Today we are tackling perseverance. My son's interest in gymnastics is waning. He absolutely would not get in the car to go to class this afternoon. My husband carted my daughter off to her happy world of balance beams and uneven bars while I sat with my son to try to discern what had happened.
My son usually goes with the flow. That he was so adamant about not going to class was not normal for him. He and I sat and talked and with tears in his eyes he said, "Gymnastics is too hard. My coach is too hard. And, it takes too much time. I just want to compete."
I always try to channel Danny Tanner from Full House in moments like these. They remind me so much of the last few minutes of any Full House episode where the words of wisdom come with the soft, everything-is-going-to-turn-out-just-fine music.
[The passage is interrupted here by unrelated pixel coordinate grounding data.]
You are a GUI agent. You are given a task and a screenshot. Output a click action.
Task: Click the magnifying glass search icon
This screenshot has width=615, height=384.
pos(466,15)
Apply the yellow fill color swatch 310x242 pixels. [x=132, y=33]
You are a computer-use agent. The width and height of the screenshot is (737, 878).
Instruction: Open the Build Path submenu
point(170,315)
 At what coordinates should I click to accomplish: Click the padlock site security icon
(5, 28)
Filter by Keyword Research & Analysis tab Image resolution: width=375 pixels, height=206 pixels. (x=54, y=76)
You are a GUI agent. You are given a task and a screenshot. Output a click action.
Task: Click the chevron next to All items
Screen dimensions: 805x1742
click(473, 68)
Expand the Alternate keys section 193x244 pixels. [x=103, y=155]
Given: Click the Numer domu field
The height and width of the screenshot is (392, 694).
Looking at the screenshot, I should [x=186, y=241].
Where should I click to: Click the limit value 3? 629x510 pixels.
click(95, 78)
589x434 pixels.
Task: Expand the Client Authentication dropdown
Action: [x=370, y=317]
I am never sure if I reach that epic moment as a parent but I try.
I told my son that if he truly wants to compete then he has to work hard. I told him his coach has a goal to get a competitive boys team together so he has a lot of pressure to succeed as well. I told him the class is only an hour and a half a week. That really wasn't that much time in the whole scheme of things. And, anything worth doing takes commitment.
"Do you feel better now that we've talked?" I asked him.
"Maybe a little," he replied.
"Hmmmm... Do you want to talk to Daddy about this when he gets home?" I asked.
"Yeah. I think I do."
Epic moment fail!
My son and I did agree that he would keep at gymnastics at least through the end of the month. That will give him time to sort out what he would like to do.
This is such a challenging parental place for me. When I was young, I didn't have the opportunities that my kids have. I completed one year of Girl Scouts and that was it. I wanted to try out for cheerleading and track and field but I was never encouraged to go after my desires. I was a very introverted child and I think my parents truly had their doubts that I would follow through with anything.
I think because of that I developed an intense ability to persevere. I constantly find myself in the middle of challenges I totally didn't need just so I can show myself that I can do it. I will stick to something until I achieve whatever goal it is that I have created for myself. I do realize that this is my hang-up and not my children's.
My goal as a parent is to help my kids find out what their passions are and then to chase them down and tackle those passions to the ground! I want them to never give up and to dream really huge dreams. I want my kids to succeed and I want them to persevere.
I realize my son may not be an Olympic gymnast in his gut but I want to help him find out what he is deep in his soul. Maybe it is swimming or music or art. I will support him in whatever gifts he chooses to develop. And, if Mommy gets too fired up he will, thankfully, always have Daddy to talk with!